Stored data:
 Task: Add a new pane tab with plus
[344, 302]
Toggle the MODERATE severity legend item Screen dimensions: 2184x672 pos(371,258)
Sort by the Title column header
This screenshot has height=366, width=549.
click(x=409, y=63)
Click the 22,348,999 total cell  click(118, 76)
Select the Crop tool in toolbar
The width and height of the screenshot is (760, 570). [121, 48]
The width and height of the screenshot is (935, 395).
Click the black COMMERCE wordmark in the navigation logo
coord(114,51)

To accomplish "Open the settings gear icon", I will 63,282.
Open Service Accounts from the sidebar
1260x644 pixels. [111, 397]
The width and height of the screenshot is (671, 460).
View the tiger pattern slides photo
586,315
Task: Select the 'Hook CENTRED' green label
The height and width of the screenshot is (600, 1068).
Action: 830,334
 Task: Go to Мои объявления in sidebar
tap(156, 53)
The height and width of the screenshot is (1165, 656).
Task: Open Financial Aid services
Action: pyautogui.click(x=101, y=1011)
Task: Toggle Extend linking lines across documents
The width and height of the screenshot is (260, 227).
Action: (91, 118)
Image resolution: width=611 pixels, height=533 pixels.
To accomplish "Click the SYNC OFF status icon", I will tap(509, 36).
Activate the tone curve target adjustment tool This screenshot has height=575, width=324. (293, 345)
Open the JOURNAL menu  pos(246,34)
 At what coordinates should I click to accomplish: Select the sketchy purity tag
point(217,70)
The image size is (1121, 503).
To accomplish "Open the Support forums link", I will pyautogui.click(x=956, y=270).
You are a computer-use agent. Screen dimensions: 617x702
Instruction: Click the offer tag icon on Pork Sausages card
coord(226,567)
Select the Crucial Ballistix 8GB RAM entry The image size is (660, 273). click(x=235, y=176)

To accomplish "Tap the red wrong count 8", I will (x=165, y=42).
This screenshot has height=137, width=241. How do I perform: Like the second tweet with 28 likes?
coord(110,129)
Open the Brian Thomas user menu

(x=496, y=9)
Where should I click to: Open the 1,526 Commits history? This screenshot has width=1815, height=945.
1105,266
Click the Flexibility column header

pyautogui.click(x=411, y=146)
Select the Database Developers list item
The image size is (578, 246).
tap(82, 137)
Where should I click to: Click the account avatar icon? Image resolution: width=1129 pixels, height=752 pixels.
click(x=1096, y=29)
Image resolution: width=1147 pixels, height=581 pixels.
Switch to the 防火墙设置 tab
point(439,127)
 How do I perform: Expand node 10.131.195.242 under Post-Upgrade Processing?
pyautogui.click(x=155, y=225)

Work to complete: Within the entries, find all lines holding "will" and copy each one.

Expected answer:
To accomplish "Open the settings gear icon", I will 63,282.
To accomplish "Click the SYNC OFF status icon", I will tap(509, 36).
To accomplish "Open the Support forums link", I will pyautogui.click(x=956, y=270).
To accomplish "Tap the red wrong count 8", I will (x=165, y=42).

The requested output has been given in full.